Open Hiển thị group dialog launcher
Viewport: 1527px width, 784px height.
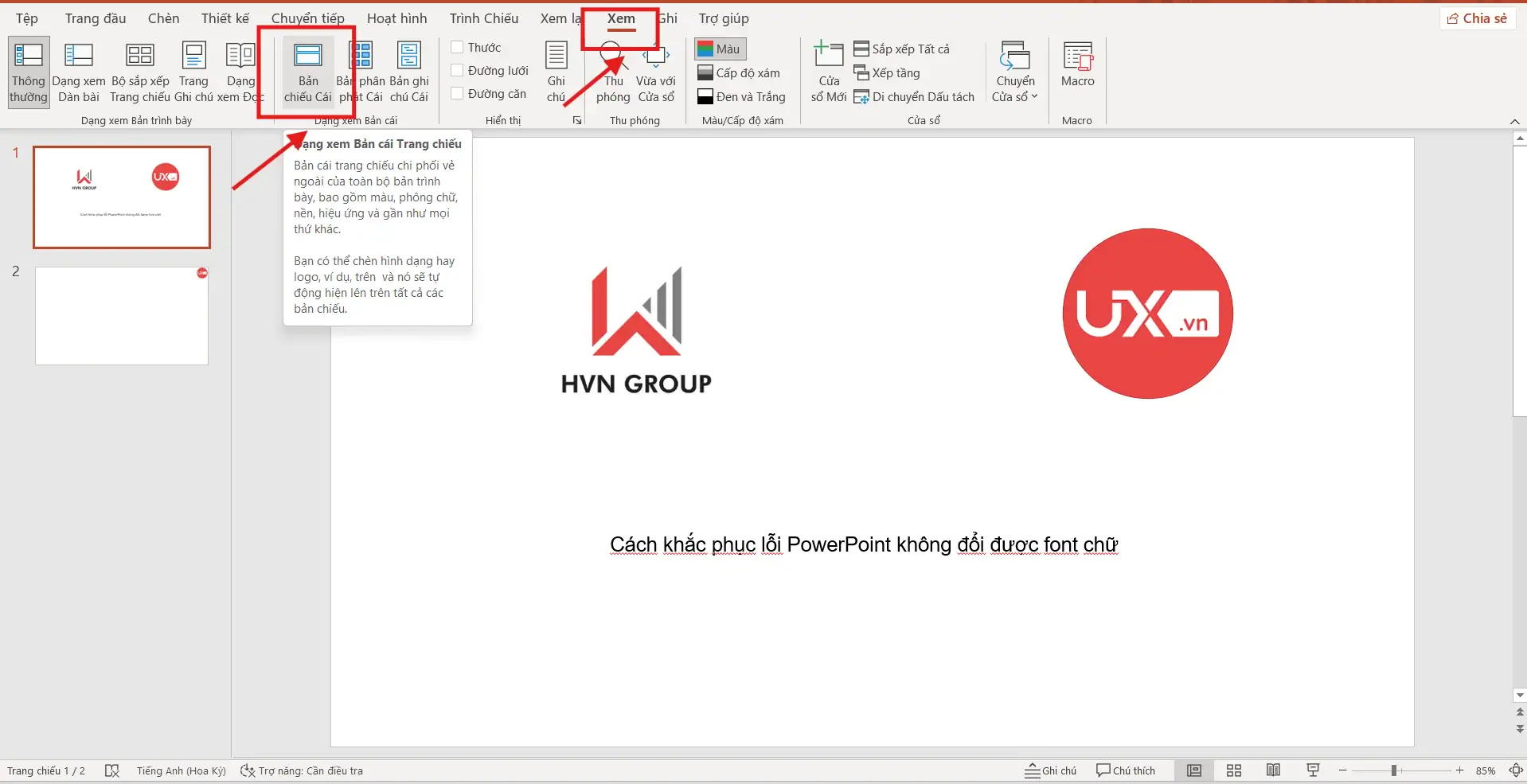[x=577, y=121]
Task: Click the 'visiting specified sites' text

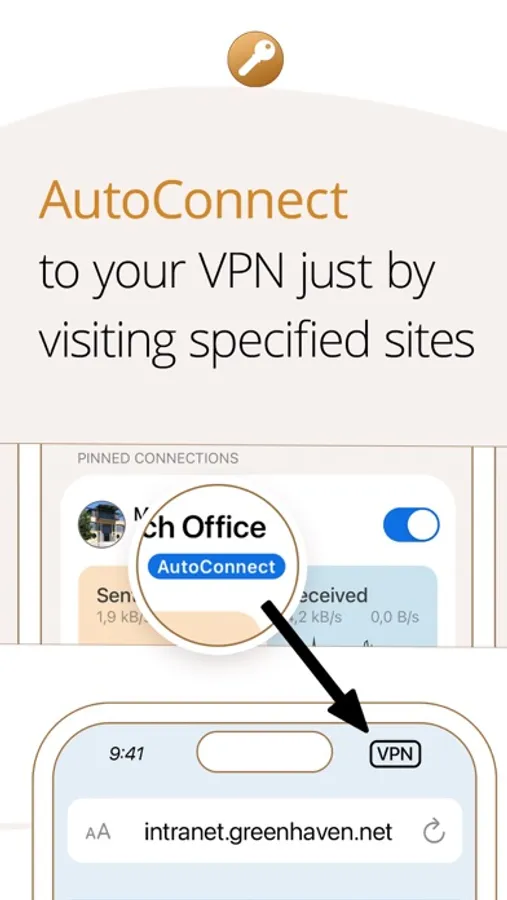Action: coord(257,339)
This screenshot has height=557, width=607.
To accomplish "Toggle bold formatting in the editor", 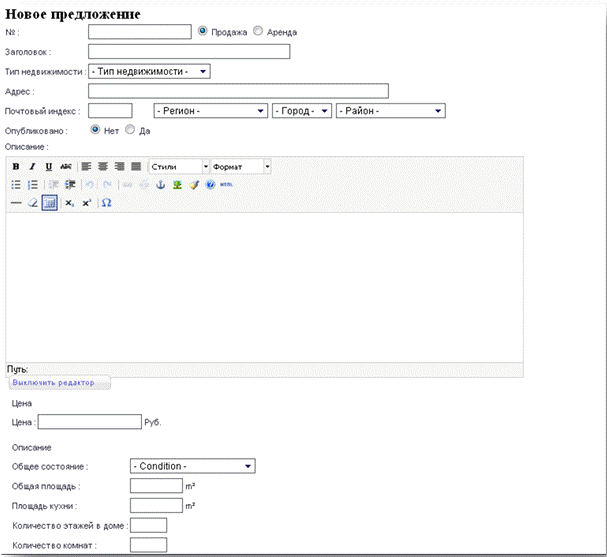I will (16, 166).
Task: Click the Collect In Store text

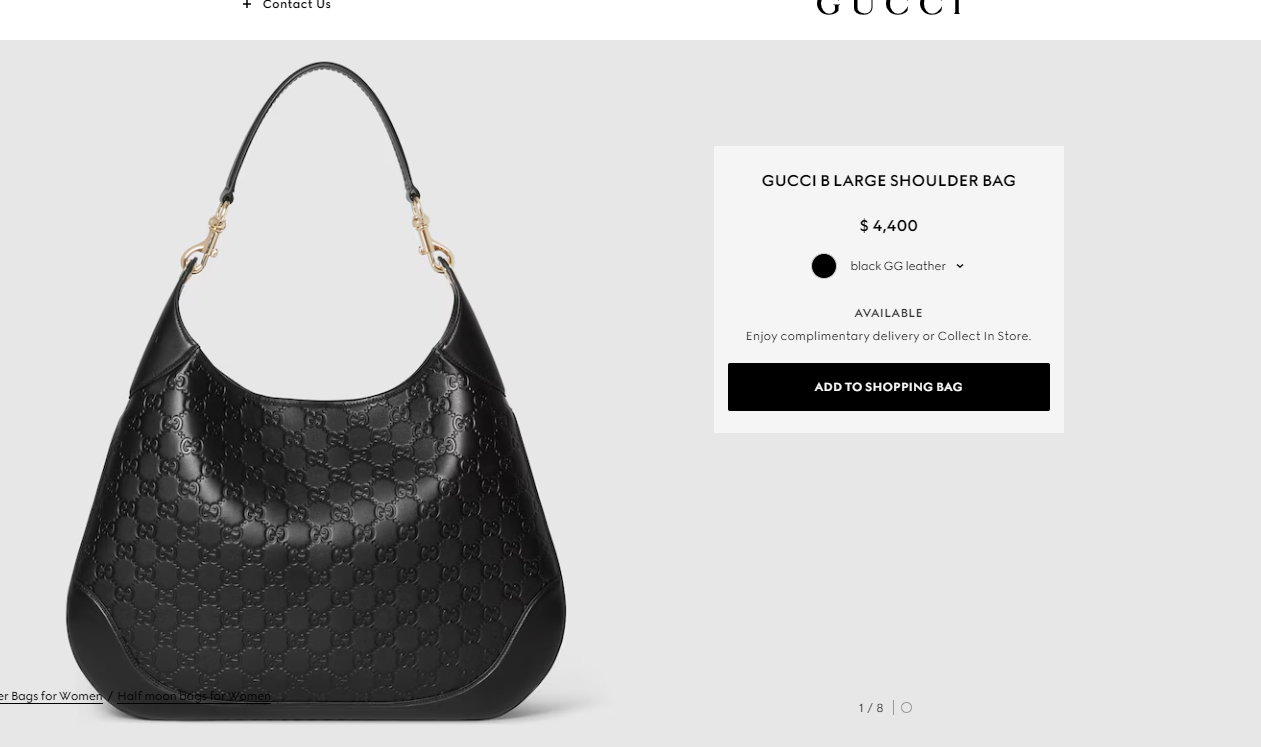Action: (984, 336)
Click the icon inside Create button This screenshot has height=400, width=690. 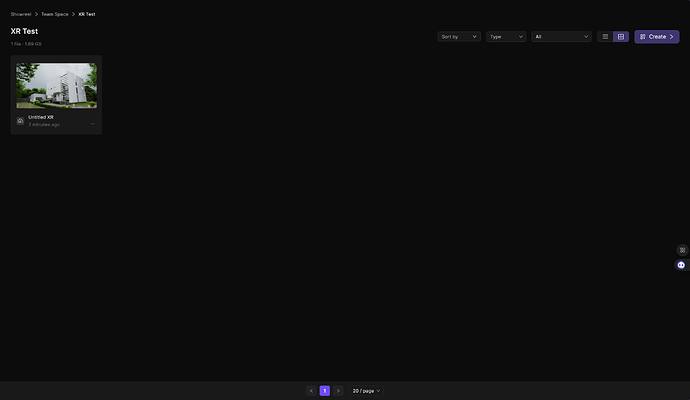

◇ ◇ ◇ ◇ ◇

> _Work task_
Please transcribe word for word the lines from the one bearing "Task: Click the Collect In Store text" through the last line of the records above, omitting the pictures.

> _Expected output_
Task: Click the Collect In Store text

Action: (984, 336)
Click the icon inside Create button This screenshot has height=400, width=690. 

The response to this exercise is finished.